Penseur de la déraison numérique depuis une dizaine d’années, Eric Sadin publie le Désert de nous-mêmes aux éditions l’Echappée, après plusieurs essais remarqués comme la Silicolonisation du monde (2016) ou la Vie spectrale (Grasset, 2023). Cette fois, le philosophe, vu par les uns comme un prophète de malheur et par les autres comme un lanceur d’alerte extralucide, livre une puissante critique de l’avènement de l’intelligence artificielle, qu’il avait initiée avec l’Intelligence artificielle ou l’Enjeu du siècle (l’Echappée, 2018).
Il voit dans les IA génératives un tournant anthropologique majeur, et très inquiétant, de la condition humaine : pour la première fois dans l’histoire du monde, des systèmes apprenants s’appuyant sur de gigantesques bases de données formulent massivement du langage, de la connaissance et des images, et sont en mesure de nous remplacer dans une multitude de métiers, à commencer par ceux de l’éducation.

--

CONSIGNE ÉCRITE 1:
Recopiez fidèlement le passage de l'extrait sur Eric Sadin, de « Penseur de la » à « siècle (l’Echappée, 2018). ».

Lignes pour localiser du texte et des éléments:

--

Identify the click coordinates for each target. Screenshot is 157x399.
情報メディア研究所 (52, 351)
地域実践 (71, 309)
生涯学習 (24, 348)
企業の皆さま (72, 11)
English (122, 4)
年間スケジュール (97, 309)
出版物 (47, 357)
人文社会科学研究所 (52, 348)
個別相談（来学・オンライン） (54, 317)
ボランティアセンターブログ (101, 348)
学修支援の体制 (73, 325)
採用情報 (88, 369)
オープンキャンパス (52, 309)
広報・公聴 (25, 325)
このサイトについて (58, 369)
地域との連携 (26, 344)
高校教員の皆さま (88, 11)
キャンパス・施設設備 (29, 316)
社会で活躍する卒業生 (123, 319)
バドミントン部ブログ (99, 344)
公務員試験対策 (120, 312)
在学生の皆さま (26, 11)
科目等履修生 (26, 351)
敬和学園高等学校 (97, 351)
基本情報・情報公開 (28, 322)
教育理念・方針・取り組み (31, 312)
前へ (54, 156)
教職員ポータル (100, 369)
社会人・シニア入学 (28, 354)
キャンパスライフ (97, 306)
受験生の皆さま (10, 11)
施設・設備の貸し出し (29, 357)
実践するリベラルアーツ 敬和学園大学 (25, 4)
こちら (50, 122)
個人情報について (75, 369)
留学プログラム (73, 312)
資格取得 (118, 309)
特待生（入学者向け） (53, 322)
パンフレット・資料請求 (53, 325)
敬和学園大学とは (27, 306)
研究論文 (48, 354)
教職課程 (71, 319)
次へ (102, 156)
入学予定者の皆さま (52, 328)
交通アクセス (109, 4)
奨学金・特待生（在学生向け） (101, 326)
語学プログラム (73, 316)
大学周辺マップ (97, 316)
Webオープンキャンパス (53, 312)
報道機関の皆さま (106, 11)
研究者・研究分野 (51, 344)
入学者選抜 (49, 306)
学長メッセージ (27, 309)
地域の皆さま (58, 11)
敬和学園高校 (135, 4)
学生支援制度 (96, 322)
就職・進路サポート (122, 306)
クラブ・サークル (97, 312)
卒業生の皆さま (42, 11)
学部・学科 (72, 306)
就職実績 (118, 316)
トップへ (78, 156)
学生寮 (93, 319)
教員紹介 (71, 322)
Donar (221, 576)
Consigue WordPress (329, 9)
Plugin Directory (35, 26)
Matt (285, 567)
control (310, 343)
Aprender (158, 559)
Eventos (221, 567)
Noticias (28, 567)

--

CONSIGNE ÉCRITE 2:
Dans les lignes de données, reprenez uniquement celles qui vont de la ligne contenant « 年間スケジュール (97, 309) » à la ligne contenant « キャンパスライフ (97, 306) », ces deux lignes comprises, en gardant chaque demande telle quelle. Multipliez par 0,55 chaque coordonnée des réponses et arrondissez à l'entier le plus proche, les demis vers le haut.

RÉPONSE COMPLÈTE 1:
Penseur de la déraison numérique depuis une dizaine d’années, Eric Sadin publie le Désert de nous-mêmes aux éditions l’Echappée, après plusieurs essais remarqués comme la Silicolonisation du monde (2016) ou la Vie spectrale (Grasset, 2023). Cette fois, le philosophe, vu par les uns comme un prophète de malheur et par les autres comme un lanceur d’alerte extralucide, livre une puissante critique de l’avènement de l’intelligence artificielle, qu’il avait initiée avec l’Intelligence artificielle ou l’Enjeu du siècle (l’Echappée, 2018).

RÉPONSE COMPLÈTE 2:
年間スケジュール (53, 170)
出版物 (26, 196)
人文社会科学研究所 (29, 191)
個別相談（来学・オンライン） (30, 174)
ボランティアセンターブログ (56, 191)
学修支援の体制 (40, 179)
採用情報 (48, 203)
オープンキャンパス (29, 170)
広報・公聴 (14, 179)
このサイトについて (32, 203)
地域との連携 (14, 189)
高校教員の皆さま (48, 6)
キャンパス・施設設備 (16, 174)
社会で活躍する卒業生 (68, 175)
バドミントン部ブログ (54, 189)
公務員試験対策 (66, 172)
在学生の皆さま (14, 6)
科目等履修生 (14, 193)
敬和学園高等学校 (53, 193)
基本情報・情報公開 (15, 177)
教育理念・方針・取り組み (17, 172)
前へ (30, 86)
教職員ポータル (55, 203)
社会人・シニア入学 (15, 195)
キャンパスライフ (53, 168)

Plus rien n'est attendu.